Rescuing the thread instances
We can’t afford to put the arena into a thread local storage (yes, that is slow too!), but the thread can certainly keep it in a local variable. The problem is that when the thread (or rayon task) terminates, the arena either needs to be dropped (which frees our precious data structure) or moved somewhere else (which ends the lifetimes for which we can have the memory borrowed, according to Rust borrow checker rules).
But there are ways to make sure some memory or references are not really
invalidated in practice. If we put something into a Box, we can move the box
around as we like, the heap allocation will still stay at one place. We could
guess that the Bump
thing contains something like a Box
or Vec
inside
too, to hold the actual memory block, but let’s not take any risks for now.
So, if we take the Box<Bump>
thing and move it out of the thread or task
when it ends, all the stuff we allocated from it is technically still valid,
only the borrow checker is too limited to see that. Therefore, if we sprinkle
our algorithm with enough unsafe
, it would be fine.
I don’t know about you, but I don’t like to see unsafe
intertwined with the
business logic or complex algorithms. I can do complex algorithms. I can do
unsafe
. But please don’t make me do both at once. So what I did is I locked
that really small bit of unsafe
away.
I have a Herd
(bumpalos are herd animals, right?). This one can
lend out an arena ‒ a small wrapper around the Box<Bump>
. Once that wrapper
gets dropped, the boxed bumpalo gets returned back to the herd. This way the
memory block lives on, at the same address, so our references can be tied to the
Herd
, not to the lifetime of the small arenas.

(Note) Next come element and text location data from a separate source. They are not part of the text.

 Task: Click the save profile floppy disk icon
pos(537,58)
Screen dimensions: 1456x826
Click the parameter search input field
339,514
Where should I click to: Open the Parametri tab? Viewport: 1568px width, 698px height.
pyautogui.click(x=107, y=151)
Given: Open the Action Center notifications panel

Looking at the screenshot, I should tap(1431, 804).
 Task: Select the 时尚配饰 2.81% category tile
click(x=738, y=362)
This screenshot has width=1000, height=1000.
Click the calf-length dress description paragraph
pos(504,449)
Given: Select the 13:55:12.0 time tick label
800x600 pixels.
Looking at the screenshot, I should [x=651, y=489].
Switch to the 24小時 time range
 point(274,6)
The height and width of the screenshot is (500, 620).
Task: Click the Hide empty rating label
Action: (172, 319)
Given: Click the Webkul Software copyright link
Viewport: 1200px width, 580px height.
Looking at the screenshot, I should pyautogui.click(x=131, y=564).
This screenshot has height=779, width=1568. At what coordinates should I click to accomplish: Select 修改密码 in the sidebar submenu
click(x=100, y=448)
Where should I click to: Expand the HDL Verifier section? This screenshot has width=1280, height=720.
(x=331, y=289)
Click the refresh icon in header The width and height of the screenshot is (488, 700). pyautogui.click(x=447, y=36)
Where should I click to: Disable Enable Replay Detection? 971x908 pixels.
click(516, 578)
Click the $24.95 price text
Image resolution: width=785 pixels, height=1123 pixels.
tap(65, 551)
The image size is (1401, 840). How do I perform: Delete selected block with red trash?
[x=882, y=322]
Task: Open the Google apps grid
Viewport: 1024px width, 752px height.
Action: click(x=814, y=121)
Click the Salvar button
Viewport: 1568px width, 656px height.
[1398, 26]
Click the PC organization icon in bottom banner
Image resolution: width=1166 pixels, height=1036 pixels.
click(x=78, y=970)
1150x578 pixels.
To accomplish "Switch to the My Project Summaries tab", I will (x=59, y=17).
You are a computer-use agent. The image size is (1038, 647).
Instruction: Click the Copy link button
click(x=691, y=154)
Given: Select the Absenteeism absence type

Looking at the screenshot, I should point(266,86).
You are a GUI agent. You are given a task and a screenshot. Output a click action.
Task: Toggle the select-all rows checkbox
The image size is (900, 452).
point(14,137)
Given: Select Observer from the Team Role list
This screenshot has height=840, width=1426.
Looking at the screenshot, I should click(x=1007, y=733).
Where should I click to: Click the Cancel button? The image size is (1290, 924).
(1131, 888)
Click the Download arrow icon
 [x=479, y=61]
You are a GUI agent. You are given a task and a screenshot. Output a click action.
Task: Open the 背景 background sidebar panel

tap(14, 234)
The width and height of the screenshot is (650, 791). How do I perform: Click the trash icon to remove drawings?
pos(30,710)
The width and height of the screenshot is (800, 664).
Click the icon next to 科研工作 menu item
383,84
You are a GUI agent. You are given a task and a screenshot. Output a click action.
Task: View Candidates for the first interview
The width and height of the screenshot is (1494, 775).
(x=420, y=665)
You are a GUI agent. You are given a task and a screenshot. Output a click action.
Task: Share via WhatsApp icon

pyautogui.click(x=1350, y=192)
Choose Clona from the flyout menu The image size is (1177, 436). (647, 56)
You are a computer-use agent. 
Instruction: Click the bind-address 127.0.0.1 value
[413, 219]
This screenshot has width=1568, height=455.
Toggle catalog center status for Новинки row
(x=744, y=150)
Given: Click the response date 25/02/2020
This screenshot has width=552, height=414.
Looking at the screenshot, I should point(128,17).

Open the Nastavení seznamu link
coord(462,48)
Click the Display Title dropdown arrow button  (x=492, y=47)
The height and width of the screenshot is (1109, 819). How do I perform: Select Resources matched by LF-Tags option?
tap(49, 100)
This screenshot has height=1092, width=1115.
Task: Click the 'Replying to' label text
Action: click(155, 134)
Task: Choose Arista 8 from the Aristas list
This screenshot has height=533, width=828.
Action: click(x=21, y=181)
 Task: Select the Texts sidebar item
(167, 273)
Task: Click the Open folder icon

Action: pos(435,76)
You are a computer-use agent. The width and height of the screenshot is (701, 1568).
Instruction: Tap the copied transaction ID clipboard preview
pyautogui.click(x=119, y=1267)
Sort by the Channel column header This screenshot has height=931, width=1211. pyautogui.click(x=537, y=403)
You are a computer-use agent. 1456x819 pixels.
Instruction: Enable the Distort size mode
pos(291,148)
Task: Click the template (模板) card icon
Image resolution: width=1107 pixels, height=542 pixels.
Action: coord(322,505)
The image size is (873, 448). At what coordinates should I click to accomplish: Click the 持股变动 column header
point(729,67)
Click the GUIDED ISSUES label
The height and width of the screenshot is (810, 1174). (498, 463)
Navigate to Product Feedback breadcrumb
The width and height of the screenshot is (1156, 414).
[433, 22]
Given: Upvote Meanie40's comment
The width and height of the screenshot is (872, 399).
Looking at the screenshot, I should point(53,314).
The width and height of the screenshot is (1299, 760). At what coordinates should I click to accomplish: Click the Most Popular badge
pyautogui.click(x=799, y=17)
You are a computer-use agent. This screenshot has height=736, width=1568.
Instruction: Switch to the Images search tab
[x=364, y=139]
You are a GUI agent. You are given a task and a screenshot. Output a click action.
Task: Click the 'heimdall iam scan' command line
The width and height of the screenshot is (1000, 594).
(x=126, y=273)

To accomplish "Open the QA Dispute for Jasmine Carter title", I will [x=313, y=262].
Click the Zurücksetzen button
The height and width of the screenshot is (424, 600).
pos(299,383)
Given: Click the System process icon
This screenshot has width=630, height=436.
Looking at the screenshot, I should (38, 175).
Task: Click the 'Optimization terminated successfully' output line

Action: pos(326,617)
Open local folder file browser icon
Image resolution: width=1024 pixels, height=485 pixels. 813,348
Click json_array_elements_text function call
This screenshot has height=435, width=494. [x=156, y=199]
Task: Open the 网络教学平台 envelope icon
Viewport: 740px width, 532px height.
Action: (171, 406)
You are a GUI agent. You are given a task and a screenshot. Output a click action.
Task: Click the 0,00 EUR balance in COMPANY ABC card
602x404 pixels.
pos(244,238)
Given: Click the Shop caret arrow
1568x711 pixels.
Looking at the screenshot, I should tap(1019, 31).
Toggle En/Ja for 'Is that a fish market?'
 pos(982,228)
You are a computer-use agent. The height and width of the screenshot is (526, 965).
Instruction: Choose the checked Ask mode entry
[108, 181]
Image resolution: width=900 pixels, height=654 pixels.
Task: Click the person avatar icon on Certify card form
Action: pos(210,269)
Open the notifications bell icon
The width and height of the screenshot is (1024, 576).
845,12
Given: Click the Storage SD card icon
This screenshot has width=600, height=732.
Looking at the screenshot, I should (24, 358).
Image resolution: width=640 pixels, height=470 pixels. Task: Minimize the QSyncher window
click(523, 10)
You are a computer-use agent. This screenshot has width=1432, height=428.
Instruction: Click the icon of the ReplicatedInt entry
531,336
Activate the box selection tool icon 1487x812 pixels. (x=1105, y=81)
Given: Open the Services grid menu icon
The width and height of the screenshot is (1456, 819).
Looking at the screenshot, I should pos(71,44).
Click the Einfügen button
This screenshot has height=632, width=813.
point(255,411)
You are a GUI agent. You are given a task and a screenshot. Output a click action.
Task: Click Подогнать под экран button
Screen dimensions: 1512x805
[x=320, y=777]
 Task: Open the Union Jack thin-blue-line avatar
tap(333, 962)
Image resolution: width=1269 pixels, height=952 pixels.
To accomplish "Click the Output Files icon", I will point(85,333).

And because each thread has its own independent arena for its lifetime, we
sidestep the whole slow synchronization issue and are still at these really
great 11 instructions (assuming rustc
is able to see through the box and
optimize the repeated indirection out into a single one at the beginning).
If you want to have a look, I have a proof of concept. There’s a lot of code to be written, documented, tested and proven correct ‒ I have only one of the many allocation methods for now for trying it out. But I intend on finishing it and publishing it one way or another eventually (currently I’m waiting on an answer from the bumpalo maintainers if they’d like it in their crate or if I should keep it as a separate crate myself).
And here are results of the unscientific benchmark on my computer (some oldish 8-core AMD buldozer thing, your mileage will vary). The benchmarks construct some long singly linked lists:
test alloc_directly ... bench: 58,620,380 ns/iter (+/- 3,793,463)
test alloc_multi ... bench: 20,452,760 ns/iter (+/- 3,603,708)
test herd_multi ... bench: 938,045 ns/iter (+/- 533,165)
test herd_single ... bench: 3,284,031 ns/iter (+/- 395,678)
test locked ... bench: 318,254,662 ns/iter (+/- 13,216,651)
test single_threaded ... bench: 3,492,762 ns/iter (+/- 236,510)
The alloc
ones are directly using Box
. The locked
one is Mutex<Bump>
,
single_threaded
is vanilla Bump
on one thread. The herd
ones are the
thing described above (both in single and multiple threads).
Other neat performance tricks
As I mentioned above, there’s a lot of these little tricks around that can really help out. For example, 3D graphics is full of them (Have you ever tried to render a sphere with only 8 triangles? Or with one square and shaders?). I’ll be happy to hear your favourites. Computers are not getting faster that much any more, but clever code that can be reused could help make the software to run faster.